Мертвых не воскресить. Тогда как же быть? Ряди чего все это? Чего я добиваюсь? Господи, я не знаю. Я уже ничего не знаю. Я запутался. Возможно, и нет в этом никакого смысла. Одна лишь гордыня.
У меня губы пересохли. И горло – сухая кость. Прошу пить, но мне отказывают. Стражи, буркнув, отводят глаза. Вот даже как… Им приказали. Теперь еще жажда. Еще одна мука. Я еще быстрее теряю силы. Несколько шагов на подгибающихся ногах, и сразу приступ головокружения. Язык шершавый, будто камешек во рту. И губы – как металлические зазубрины. Я хватаю воздух, глотаю, но там ни капли влаги. Сколько все это длится, я не знаю… Глухие, далекие стуки. Дверь, засов, кости, кружки. Они пьют у меня на глазах. Вино стекает розовой дразнящей каплей из угла рта, цепляется за щетину на подбородке, зависает, потом срывается и летит медленно, сверкая, вытягиваясь, и падает в серую суконную тину, мгновенно расползаясь мокрым круглым пятнышком. Еще одна кружка… Струйка на подпрыгивающем вверх и вниз адамовом яблоке. Этот горловой хрящ усердно ходит туда-сюда, принимая жидкость. И глаз закрыть нельзя. Я отвожу взгляд. Огонь в очаге по-прежнему ярок, но мне холодно. Озноб. Меня лихорадит. Ломота усиливается, а с ней и тошнота. Тела уже нет, одна лишь искра сознания. Я стараюсь дышать как можно реже, чтобы беречь силы. Но сердце истошно, требовательно молотит, требуя вдоха. Этот грохот в ушах, висках, везде… О том, чтоб встать и пройтись, речь уже не идет. Я даже не делаю попытки. Потому что тут же свалюсь. Им даже приходится меня держать, потому что я все время сползаю то вправо, то влево. Потом им это надоедает. Меня подтаскивают к стене и приковывают за руки к широкому ржавому кольцу, за которое я прежде цеплялся, как за якорь, чтобы удержать равновесие. Железные обручи немедленно начинают резать запястья. Кожа лопается и сползает, как иссохшая кожура. Но эта боль быстро глохнет в рыхлом спасительном тумане, в котором я постепенно растворяюсь.

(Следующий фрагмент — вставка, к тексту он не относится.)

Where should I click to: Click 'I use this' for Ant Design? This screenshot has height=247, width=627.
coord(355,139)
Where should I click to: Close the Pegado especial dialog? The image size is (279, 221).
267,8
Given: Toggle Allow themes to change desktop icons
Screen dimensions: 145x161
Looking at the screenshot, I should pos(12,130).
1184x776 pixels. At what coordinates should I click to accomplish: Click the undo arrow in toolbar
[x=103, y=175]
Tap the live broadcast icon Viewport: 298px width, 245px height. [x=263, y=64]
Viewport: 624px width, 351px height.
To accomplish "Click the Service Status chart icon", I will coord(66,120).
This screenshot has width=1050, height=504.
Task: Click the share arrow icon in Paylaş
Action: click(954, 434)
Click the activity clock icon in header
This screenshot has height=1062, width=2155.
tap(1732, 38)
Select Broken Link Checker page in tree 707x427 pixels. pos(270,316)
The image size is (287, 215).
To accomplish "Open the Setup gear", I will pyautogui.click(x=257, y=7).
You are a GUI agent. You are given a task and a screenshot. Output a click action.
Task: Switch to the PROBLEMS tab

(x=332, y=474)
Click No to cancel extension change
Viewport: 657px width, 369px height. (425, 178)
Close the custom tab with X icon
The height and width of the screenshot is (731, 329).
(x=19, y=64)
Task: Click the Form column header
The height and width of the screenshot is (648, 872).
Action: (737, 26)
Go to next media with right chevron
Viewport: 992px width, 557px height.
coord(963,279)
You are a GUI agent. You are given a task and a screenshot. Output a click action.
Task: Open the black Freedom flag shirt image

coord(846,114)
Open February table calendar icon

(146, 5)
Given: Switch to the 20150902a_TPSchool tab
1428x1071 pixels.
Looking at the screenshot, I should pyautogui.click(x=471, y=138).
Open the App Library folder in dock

Обморок один за другим. Настоящая милость Господня… Но меня возвращают, обливают водой. Она течет по моему лицу, даже касается растрескавшихся губ, я пытаюсь слизнуть хоть каплю, она шипит и дымится на моем языке. Горло болезненно сокращается. Меня накрывают сны. Не те сны, что видишь под покровом ночи, а те, что приходят в бреду. Это видения. Сумбурные, яркие, иногда страшные. Ожившие гравюры адовых мук. Все виденное мной в жизни странным образом порублено на части, перетасовано и вновь совмещено. Лица одних, тела и руки других. Разинутая лошадиная пасть, голова на сухом ослином остове… мальчишки с золочеными колесами вместо ног… огромный шествующий по улицам крест, облепленный страшными, размалеванными масками… И гул, нарастающий гул, издалека, низкий, катящийся… Все ближе, ближе…
Глава 22
Герцогиня, вероятно, сочла бы себя оскорбленной, если бы ее сравнили с наследником, который, следуя за экономом, твердит «мое», касаясь гобеленов, статуй и серебряных приборов, но ее мысли и действия указывали на это пародийное тождество. Подобно наследнику, она тоже мысленно повторяла: «Мой! Мой! Наконец-то мой!» Ей самой казалось, что это только мысли, вернее, одна-единственная мысль, многократно умноженная, гонимая по кругу, и что она держит эту мысль в плену сознания, не позволяя вырваться и обрасти словами. Но эта мысль, звенящая, поглотившая и заполонившая, уже давно срывалась с ее губ. Она уже переросла в своем триумфе наследника и больше походила на обезумевшего Шейлока, которому в обладание достался редкой чистоты драгоценный камень. Этот скупец во мраке сокровищницы, при тусклом сопереживании крошечной лампы, любуясь своим приобретением, содрогается от страсти. Он трогает безупречные грани, изучает камень на прозрачность, взвешивает на руке, подносит к лицу, прижимается то щекой, то губами и твердит, твердит себе о его стоимости и уникальности.